В эпосе о Гильгамеше в качестве дополнительного замечания есть странный эпизод, где царь Гильгамеш, устав от жизни, желает посетить загробный мир, чтобы навестить покойного друга, «неистового» Энкиду. Но паромщик Утнапиштим говорит ему: «Нет! Ты не можешь сюда войти. Ты разбил каменные дощечки».
Аркадий всматривался через дверную щелку в лачугу Титуса.
— Только ни в коем случае не входи, — проговорил он сквозь зубы, — но если заглянешь сюда, то увидишь кое-что удивительное.
Я осторожно подошел к двери и тоже заглянул внутрь. Глаза не сразу привыкли к темноте. На сундуке рядом с кроватью Титуса громоздилась стопка книг на английском и немецком языках. На самом верху лежал Ницше — «Так говорил Заратустра».
— Да, — кивнул я, — я весьма удивлен.
Меньше чем через полчаса мы услышали свист из-за деревьев, и показались те трое, шедшие гуськом.
Все улажено! — уверенно заявил Титус и уселся на свой коврик. — Чуринги возвращены законным владельцам.
У человека из Амадеуса был довольный вид. Разговор перешел на другие темы.

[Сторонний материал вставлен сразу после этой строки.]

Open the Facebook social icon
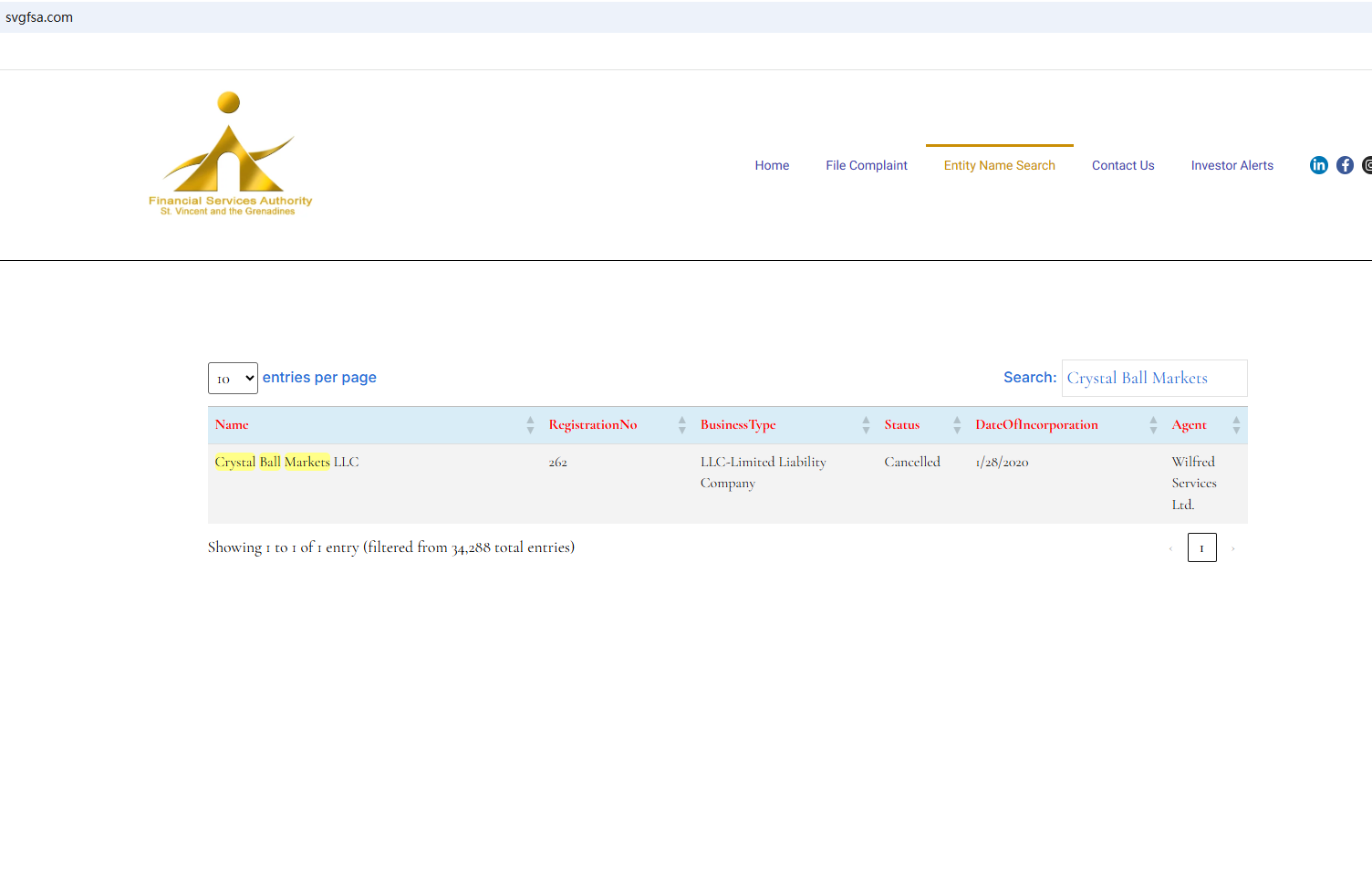Screen dimensions: 1372x896 coord(1345,165)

Титус был грозой движения за земельные права, потому что все, что он говорил, непременно оказывалось своеобразным и непрошенным. Он стал объяснять, что людям из поколения его дедушек и бабушек будущее представлялось куда более мрачным, чем сегодня. Старейшины, глядя на то, как спиваются их сыновья, нередко вручали свои чуринги миссионерам, чтобы их никто не разбил, не потерял и не продал. Одним из таких людей, удостоившихся их доверия, был пастор из миссии Хорн-ривер, Клаус-Петер Аурихт.
— Мой дед, — сказал Титус, отдал старику Аурихту несколько чуринг, когда этот вот, — тут он кивком показал на своего храпящего отца, — пристрастился к бутылке.
В конце 1960-х годов, перед своей смертью, пастор Аурихт взял с собой эту «коллекцию» в штаб миссии в Алис и там хранил под замком. Когда «активисты» пронюхали, что немцы сидят на священной собственности «стоимостью в миллионы», они подняли обычную шумиху и принялись ратовать за возвращение чуринг народу.
— Чего эти свистуны не понимают, — протяжным тоном рассказывал Титус, — это то, что не существует каких-то «аборигенов вообще». Есть только Тджакамарры, и Джабуруллы, и Дубурунги, как я, и так далее, которые рассеяны по всей стране.
— Но если Лесли Уотсон, — продолжал он, — и весь этот канберрский сброд хотя бы одним глазком взглянули на мои семейные чуринги, и если бы мы решили применить закон к данному случаю, то я ведь обязан был бы убить их — а?